By Nate Raymond
(Reuters) – The Trump administration urged a U.S. appeals court on Tuesday to allow immigration authorities to continue to detain students at Tufts University and Columbia University who were arrested after engaging in pro-Palestinian advocacy on campus.
A lawyer with the U.S. Department of Justice asked the New York-based 2nd U.S. Circuit Court of Appeals to pause lower-court orders requiring Tuft’s Rumeysa Ozturk to be transferred to Vermont for a bail hearing on Friday and allowing Columbia’s Mohsen Mahdawi to be released last week.
Justice Department attorney Drew Ensign said those orders by two judges in Vermont should never have been issued, as Congress has made clear that any challenges to the government’s decisions to deport someone must proceed in immigration court.
“The result is precisely what Congress took particular care to avoid: simultaneous proceedings in both immigration courts and district courts considering the same issues regarding the removal of aliens from the United States,” he said.
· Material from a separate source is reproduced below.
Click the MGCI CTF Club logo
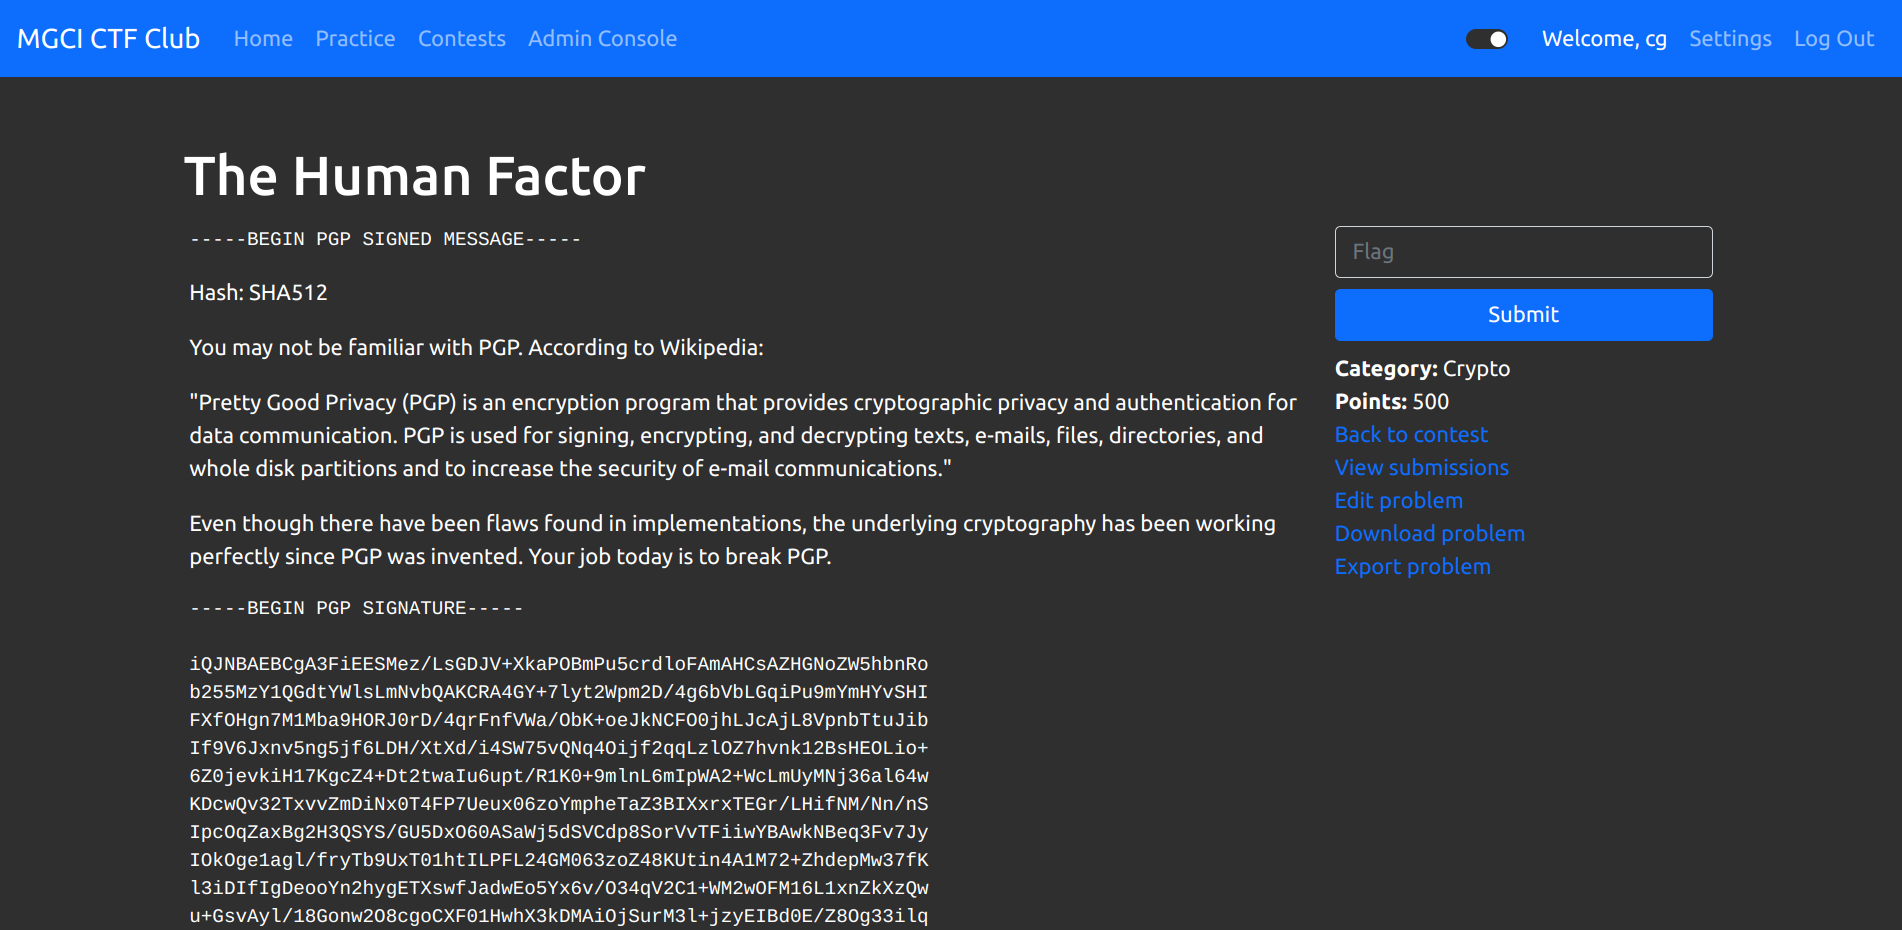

He urged the court to allow the administration to avoid moving Ozturk from the Louisiana detention facility she is being held in and to allow immigration authorities to swiftly take Mahdawi back into custody.
But lawyers for Ozturk and Mahdawi countered that their lawsuits were not about the government’s ability to seek their deportation but instead were focused on claims they were unlawfully detained for making constitutionally protected statements critical of Israel’s actions during the Gaza war.
Mahdawi, born in a refugee camp in the West Bank, said he was arrested last month upon arriving for an interview for his U.S. citizenship petition in Vermont in retaliation for his advocacy against Israel’s war and role in student protests.
Lawyers for Ozturk, a Turkish national and PhD student, say she was arrested in March in Somerville, Massachusetts and shipped to Louisiana for detention after a brief stop in Vermont in violation of the U.S. Constitution’s First Amendment.
Her lawyers say she is being punished for co-authoring an opinion piece in Tufts’ student newspaper that criticized the school’s response to calls by students to divest from companies linked to Israel and to “acknowledge the Palestinian genocide.”
“Rumeya Ozturk’s case is unprecedented and shocking,” said Esha Bhandari, her lawyer at the American Civil Liberties Union. “She has been held behind bars for six weeks while her health deteriorates for writing an op-ed.”
Members of the three-judge panel appeared to struggle with whether immigration law stripped the courts of jurisdiction over the students’ claims, with U.S. Circuit Judge Susan Carney calling the issue “difficult to untangle.”
But she spoke critically of how Ozturk was arrested in the first place, saying she was “seized in Somerville on the streets by an unmarked vehicle and seized by people who are not in uniform and who are masked and hooded.”
U.S. Circuit Judge Barrington Parker questioned whether under the administration’s view of the law someone like Ozturk would be able to even challenge their detention if they believed they were being held due to a case of mistaken identity.
“How would she be able to challenge that without having to wait months and months in removal proceedings?” he asked.